Alıntı:

Özel 2016’da dokunulmazlıkların kaldırılması konusunda özür diledi
04 Kasım 2025

CHP Genel Başkanı Özgür Özel, partisinin grup toplantısındaki konuşmasında partisinin 2016 yılındaki dokunulmazlıkların kaldırılması sürecindeki tutumu sebebiyle özür diledi. İstanbul Cumhuriyet Başsavcısı Akın Gürlek’e “Başsavcılık görevinin ve maaşının yanında başka bir gelir elde ettiniz mi başka yoldan?” sorusunu yönelten Özel, Gürlek’e soruya yanıt vermesi için süre verdi. Gürlek’e yarın (5 Kasım Çarşamba) akşam saatlerine dek süre verdiğini söyleyen Özel, yanıt gelmemesi halinde belgeleri basın ile paylaşacağını söyledi.

Özel konuşmasında 2016 yılında dokunulmazlıkların kaldırılma sürecinde CHP’nin tutumuna ilişkin özür diledi.

Özgür Özel, “casusluk” soruşturmasından tutuklanıp “etkin pişmanlıktan” faydalanan Hüseyin Gün için “Bu iftiracı geçmişte İngiltere’de Lordlar Kamarasında AK Partili bakanlarla, milletvekilleriyle birlikte Türkiye adına sunum yapmış. Ekrem Başkan 17 Nisan 2019’da gelmiş. 18 Nisan günü şunu yapmış. Şu verileri bir yedekleyin, başı gözü sağken” iddialarında bulundu.

“Selahattin Demirtaş’ı, Figen Yüksekdağ’ı içeri atmakla övünenler, Kavala’yı içeride tutmakla övünenlere soruyorum. Bugün hayırlısı bu diyorsanız, dönüp de bir özür borcunuz yok mu?” diye soran CHP lideri,  “Partinin bugünkü genel başkanı olarak tarih önünde o günkü kusur için tüm Türkiye’den özür diliyorum” ifadelerini kullandı.

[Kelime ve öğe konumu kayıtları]
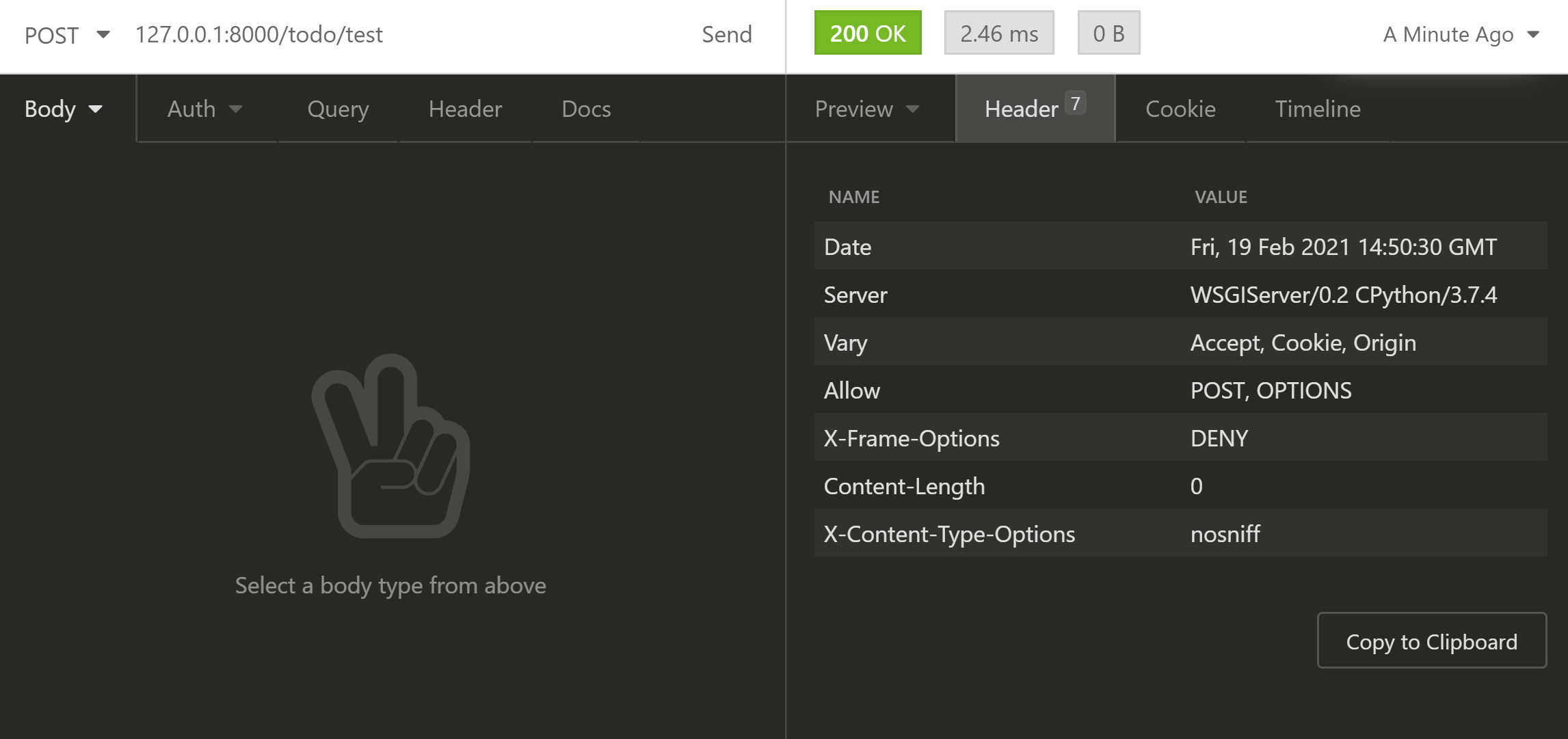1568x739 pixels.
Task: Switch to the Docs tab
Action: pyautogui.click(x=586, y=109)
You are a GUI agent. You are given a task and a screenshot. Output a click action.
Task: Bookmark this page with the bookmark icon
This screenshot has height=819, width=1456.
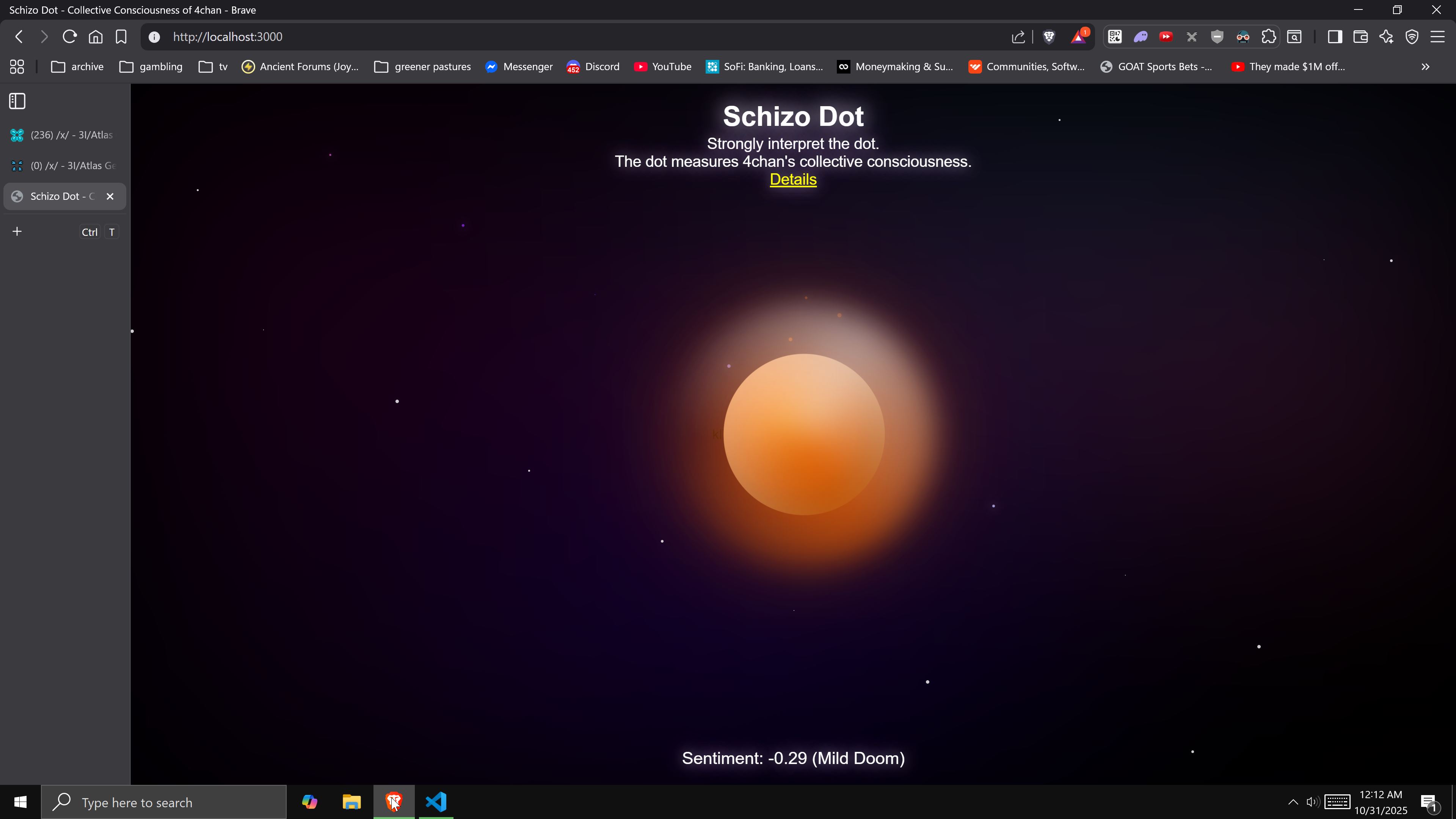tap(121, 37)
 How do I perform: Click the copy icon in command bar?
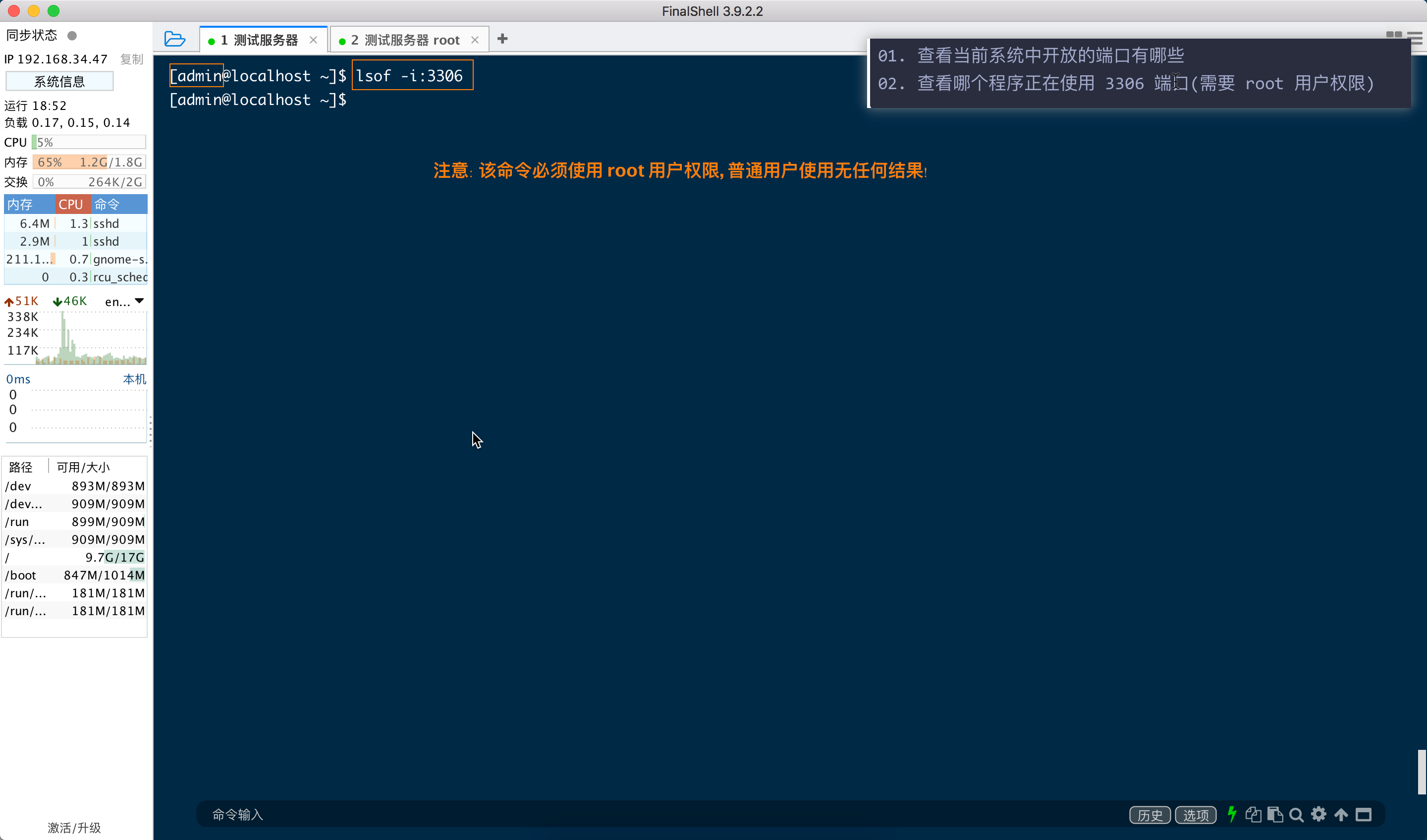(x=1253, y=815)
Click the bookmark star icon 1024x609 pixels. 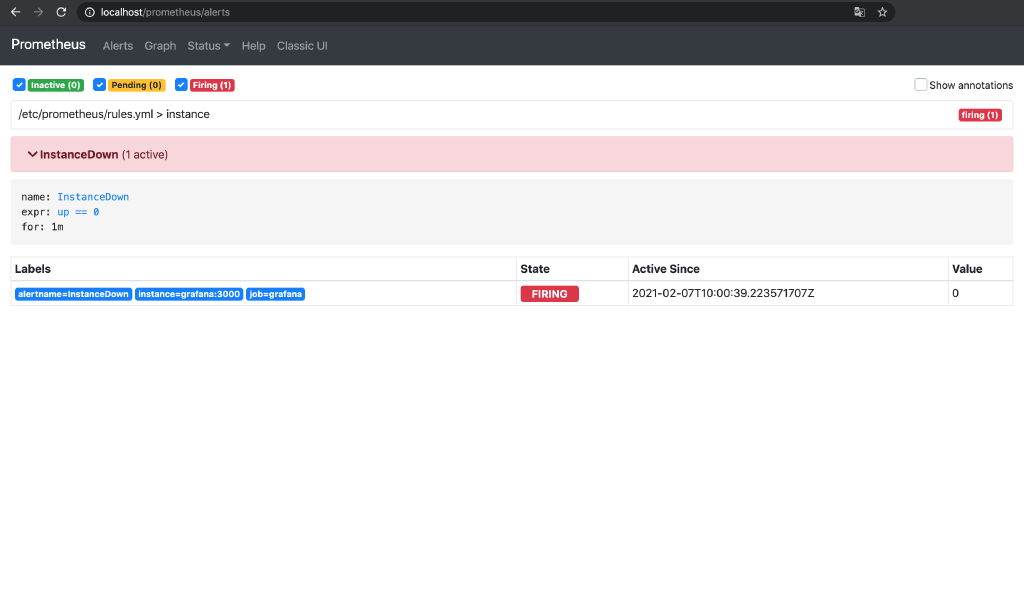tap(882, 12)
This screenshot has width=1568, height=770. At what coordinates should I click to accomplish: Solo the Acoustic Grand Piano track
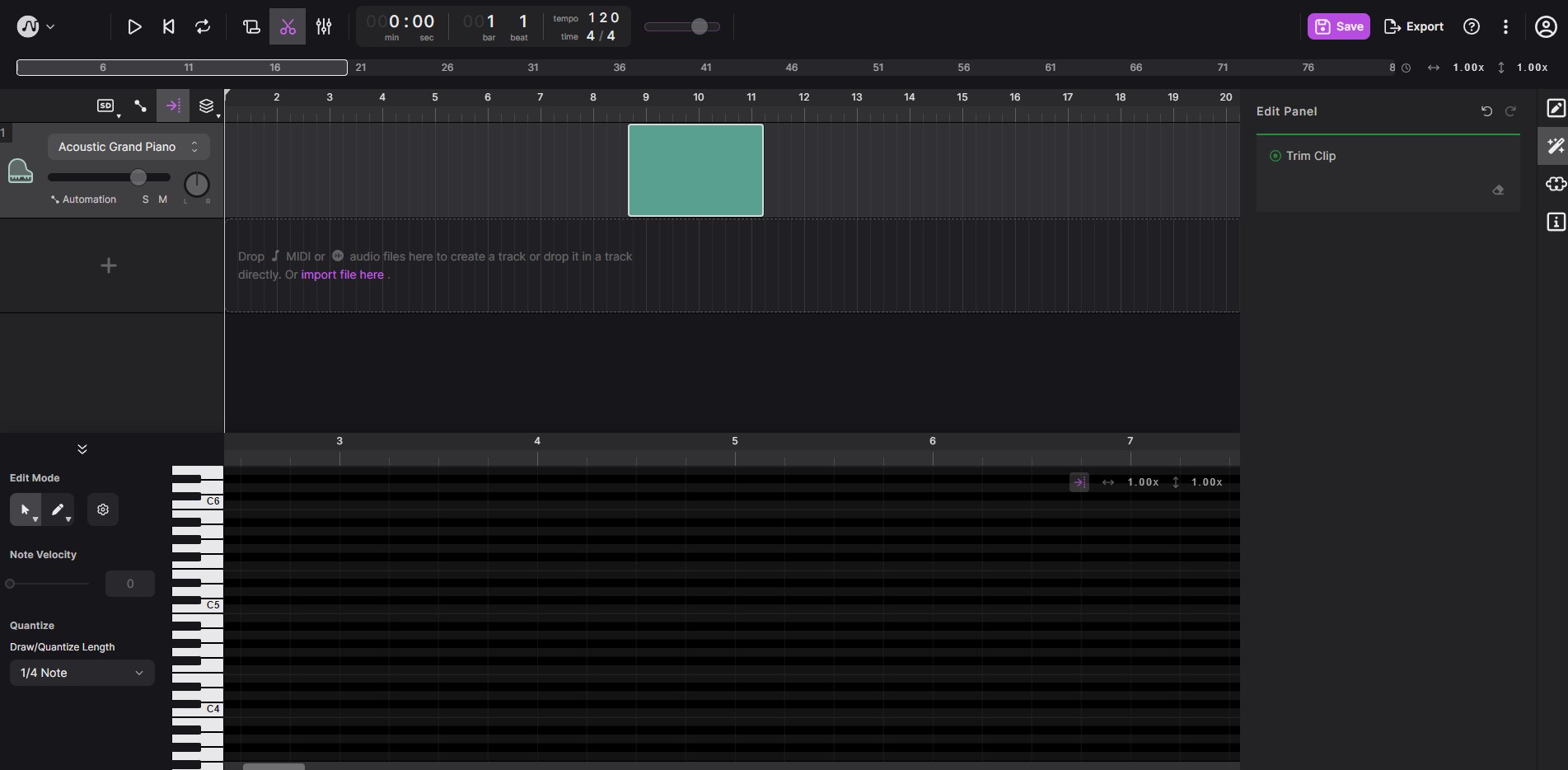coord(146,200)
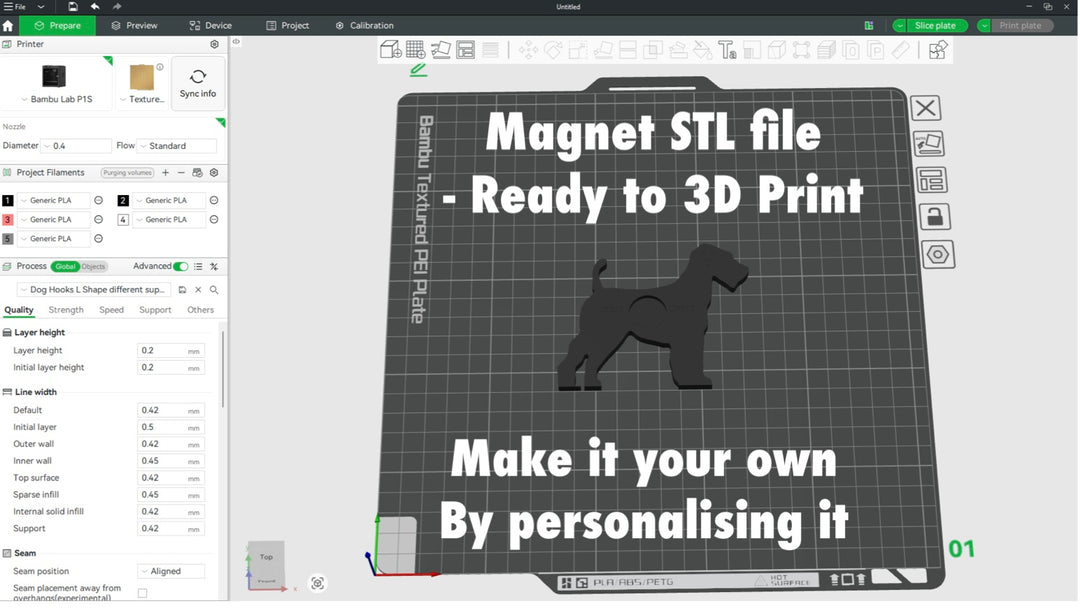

Yapılacaklar:
- A) Alıntıda "Özel 2016’da dokunulmazlıkların" sözlerinden başlayıp aşağıya doğru "ilişkin özür diledi." sözlerine kadar uzanan bölümün tamamını, hiçbir değişiklik yapmadan yazın.
- B) Girdilerde "This screenshot has width=1568, height=770." ifadesini içeren satırdan girdilerin sonuna kadar her şeyi, iki uç da dahil olmak üzere, boş satırları atlayarak numaralı bir liste halinde yeniden yazın. Resimleri cevaba dahil etmeyin.

Görev Sonuçları:
- A)
Özel 2016’da dokunulmazlıkların kaldırılması konusunda özür diledi
04 Kasım 2025

CHP Genel Başkanı Özgür Özel, partisinin grup toplantısındaki konuşmasında partisinin 2016 yılındaki dokunulmazlıkların kaldırılması sürecindeki tutumu sebebiyle özür diledi. İstanbul Cumhuriyet Başsavcısı Akın Gürlek’e “Başsavcılık görevinin ve maaşının yanında başka bir gelir elde ettiniz mi başka yoldan?” sorusunu yönelten Özel, Gürlek’e soruya yanıt vermesi için süre verdi. Gürlek’e yarın (5 Kasım Çarşamba) akşam saatlerine dek süre verdiğini söyleyen Özel, yanıt gelmemesi halinde belgeleri basın ile paylaşacağını söyledi.

Özel konuşmasında 2016 yılında dokunulmazlıkların kaldırılma sürecinde CHP’nin tutumuna ilişkin özür diledi.

- B)
1. This screenshot has width=1568, height=770. At what coordinates should I click to accomplish: Solo the Acoustic Grand Piano track
2. coord(146,200)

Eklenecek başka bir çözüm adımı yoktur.